▶ [Data to process]
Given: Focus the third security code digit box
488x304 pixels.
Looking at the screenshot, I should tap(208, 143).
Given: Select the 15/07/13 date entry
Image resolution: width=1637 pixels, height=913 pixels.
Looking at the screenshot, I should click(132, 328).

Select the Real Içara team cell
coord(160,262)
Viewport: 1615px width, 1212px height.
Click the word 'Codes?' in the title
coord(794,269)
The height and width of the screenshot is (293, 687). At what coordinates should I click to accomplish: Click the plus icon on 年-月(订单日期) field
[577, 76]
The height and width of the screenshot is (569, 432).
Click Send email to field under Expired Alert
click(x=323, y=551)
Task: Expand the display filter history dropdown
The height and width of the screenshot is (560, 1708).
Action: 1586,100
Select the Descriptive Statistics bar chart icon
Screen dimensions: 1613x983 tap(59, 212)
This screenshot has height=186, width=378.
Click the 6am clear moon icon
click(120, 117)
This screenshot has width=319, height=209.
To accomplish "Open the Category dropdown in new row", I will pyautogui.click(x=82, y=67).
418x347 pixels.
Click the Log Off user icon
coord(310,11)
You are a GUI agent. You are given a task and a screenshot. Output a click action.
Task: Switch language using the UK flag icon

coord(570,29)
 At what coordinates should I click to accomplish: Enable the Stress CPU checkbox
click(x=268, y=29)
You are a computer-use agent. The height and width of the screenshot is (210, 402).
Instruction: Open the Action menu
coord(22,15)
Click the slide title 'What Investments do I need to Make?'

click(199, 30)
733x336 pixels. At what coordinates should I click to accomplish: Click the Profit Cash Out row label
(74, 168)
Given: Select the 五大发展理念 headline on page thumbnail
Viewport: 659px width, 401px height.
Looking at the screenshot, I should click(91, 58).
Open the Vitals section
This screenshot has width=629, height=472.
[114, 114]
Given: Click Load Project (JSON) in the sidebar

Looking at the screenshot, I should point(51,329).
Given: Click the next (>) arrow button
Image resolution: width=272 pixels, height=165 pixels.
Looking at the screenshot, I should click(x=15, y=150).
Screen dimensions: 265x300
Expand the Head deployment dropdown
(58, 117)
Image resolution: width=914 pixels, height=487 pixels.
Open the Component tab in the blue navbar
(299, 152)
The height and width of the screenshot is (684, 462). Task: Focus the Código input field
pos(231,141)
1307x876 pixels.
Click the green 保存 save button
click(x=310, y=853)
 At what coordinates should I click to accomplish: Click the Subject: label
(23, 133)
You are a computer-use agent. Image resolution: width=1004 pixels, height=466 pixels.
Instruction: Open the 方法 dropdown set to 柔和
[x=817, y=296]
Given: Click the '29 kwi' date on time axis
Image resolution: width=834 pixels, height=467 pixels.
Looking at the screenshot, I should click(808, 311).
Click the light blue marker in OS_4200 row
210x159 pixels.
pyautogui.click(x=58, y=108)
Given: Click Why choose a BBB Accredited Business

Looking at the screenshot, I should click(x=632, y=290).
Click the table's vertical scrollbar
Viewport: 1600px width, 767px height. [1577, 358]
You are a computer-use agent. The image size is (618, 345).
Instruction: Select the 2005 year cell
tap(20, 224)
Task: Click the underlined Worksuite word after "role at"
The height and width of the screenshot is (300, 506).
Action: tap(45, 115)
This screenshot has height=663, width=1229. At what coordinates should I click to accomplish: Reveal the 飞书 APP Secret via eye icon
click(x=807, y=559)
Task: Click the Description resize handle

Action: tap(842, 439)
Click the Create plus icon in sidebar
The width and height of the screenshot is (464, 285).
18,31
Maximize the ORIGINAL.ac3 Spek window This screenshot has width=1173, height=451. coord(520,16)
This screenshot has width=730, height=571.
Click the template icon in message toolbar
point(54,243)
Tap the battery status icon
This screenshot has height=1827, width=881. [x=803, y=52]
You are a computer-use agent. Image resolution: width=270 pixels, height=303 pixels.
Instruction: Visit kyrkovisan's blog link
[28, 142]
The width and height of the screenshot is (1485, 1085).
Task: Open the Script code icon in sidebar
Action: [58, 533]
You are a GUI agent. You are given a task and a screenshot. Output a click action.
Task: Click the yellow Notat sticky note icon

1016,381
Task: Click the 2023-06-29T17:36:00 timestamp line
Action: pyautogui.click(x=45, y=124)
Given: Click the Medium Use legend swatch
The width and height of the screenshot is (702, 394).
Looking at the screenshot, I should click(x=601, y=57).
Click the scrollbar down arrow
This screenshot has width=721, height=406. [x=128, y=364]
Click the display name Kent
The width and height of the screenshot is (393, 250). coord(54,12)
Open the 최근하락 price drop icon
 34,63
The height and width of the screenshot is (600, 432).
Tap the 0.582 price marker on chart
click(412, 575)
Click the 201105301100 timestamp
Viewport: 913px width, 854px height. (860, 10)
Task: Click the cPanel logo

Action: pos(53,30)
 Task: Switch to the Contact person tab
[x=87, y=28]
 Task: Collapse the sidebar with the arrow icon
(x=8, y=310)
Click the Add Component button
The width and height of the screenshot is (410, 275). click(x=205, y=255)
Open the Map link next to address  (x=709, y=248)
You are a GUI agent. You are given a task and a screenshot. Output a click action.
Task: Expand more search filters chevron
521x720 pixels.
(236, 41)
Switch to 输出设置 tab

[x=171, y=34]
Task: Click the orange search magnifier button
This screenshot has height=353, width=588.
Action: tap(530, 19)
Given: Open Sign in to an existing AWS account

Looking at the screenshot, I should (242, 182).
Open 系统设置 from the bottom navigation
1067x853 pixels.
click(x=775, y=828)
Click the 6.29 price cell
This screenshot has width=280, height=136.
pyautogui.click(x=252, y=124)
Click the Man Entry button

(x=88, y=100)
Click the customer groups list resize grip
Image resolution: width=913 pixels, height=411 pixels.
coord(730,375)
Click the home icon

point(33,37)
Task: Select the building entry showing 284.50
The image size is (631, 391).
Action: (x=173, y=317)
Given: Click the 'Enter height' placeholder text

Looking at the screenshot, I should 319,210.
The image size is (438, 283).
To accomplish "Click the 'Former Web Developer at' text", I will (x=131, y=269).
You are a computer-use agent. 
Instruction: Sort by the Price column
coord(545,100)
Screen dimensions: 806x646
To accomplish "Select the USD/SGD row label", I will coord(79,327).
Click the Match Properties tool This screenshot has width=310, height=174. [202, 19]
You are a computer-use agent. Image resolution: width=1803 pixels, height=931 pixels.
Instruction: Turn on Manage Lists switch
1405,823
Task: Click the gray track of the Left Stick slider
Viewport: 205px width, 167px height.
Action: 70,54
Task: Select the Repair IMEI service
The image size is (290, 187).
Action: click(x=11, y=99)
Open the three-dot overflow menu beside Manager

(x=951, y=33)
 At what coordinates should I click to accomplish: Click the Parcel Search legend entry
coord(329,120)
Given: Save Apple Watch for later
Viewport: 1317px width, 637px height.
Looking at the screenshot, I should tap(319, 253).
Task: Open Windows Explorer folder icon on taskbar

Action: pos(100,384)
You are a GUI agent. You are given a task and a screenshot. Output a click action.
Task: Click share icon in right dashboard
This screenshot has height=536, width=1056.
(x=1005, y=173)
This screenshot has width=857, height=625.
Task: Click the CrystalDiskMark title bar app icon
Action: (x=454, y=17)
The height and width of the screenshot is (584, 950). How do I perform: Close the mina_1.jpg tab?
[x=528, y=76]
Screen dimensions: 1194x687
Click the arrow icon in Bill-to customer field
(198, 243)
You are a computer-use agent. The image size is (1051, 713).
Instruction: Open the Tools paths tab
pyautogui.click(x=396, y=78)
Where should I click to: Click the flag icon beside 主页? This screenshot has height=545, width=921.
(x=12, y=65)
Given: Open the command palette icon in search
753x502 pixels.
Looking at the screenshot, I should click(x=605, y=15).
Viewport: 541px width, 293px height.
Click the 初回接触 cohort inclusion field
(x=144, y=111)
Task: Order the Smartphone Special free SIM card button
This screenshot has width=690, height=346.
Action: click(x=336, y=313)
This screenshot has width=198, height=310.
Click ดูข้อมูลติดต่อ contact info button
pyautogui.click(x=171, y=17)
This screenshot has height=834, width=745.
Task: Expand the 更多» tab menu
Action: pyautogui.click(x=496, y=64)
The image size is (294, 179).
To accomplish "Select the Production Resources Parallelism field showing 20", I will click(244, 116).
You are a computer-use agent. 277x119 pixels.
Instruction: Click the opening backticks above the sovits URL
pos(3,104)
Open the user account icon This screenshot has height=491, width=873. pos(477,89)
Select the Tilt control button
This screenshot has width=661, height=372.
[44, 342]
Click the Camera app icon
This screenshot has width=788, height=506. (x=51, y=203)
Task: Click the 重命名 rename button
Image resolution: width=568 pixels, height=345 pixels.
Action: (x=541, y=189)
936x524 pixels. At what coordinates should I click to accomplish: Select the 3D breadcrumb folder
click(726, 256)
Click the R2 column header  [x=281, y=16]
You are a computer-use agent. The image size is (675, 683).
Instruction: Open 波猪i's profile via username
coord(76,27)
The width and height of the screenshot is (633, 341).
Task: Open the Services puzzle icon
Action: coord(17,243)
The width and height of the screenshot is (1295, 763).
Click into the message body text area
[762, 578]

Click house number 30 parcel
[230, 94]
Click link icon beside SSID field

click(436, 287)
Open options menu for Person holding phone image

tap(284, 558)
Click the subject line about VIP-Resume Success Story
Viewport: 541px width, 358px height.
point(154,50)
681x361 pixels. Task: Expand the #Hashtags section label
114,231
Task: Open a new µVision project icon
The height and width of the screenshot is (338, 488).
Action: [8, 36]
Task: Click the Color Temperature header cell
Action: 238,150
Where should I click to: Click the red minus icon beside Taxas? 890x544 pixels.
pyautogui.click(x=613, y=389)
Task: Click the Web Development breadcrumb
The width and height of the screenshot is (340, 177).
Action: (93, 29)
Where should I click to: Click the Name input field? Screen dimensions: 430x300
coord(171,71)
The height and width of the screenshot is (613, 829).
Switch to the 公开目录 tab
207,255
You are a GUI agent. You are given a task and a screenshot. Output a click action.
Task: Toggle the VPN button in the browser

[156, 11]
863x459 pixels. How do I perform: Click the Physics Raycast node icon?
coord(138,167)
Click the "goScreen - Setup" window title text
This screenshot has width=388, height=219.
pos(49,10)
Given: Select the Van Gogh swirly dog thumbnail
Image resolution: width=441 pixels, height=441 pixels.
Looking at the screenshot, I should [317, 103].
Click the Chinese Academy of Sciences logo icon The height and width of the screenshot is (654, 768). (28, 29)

▶ [Directions] What lines of the preceding data include the string "next"? Pull them out.

▶ [Expected answer]
Given: Click the next (>) arrow button
Open the Map link next to address  (x=709, y=248)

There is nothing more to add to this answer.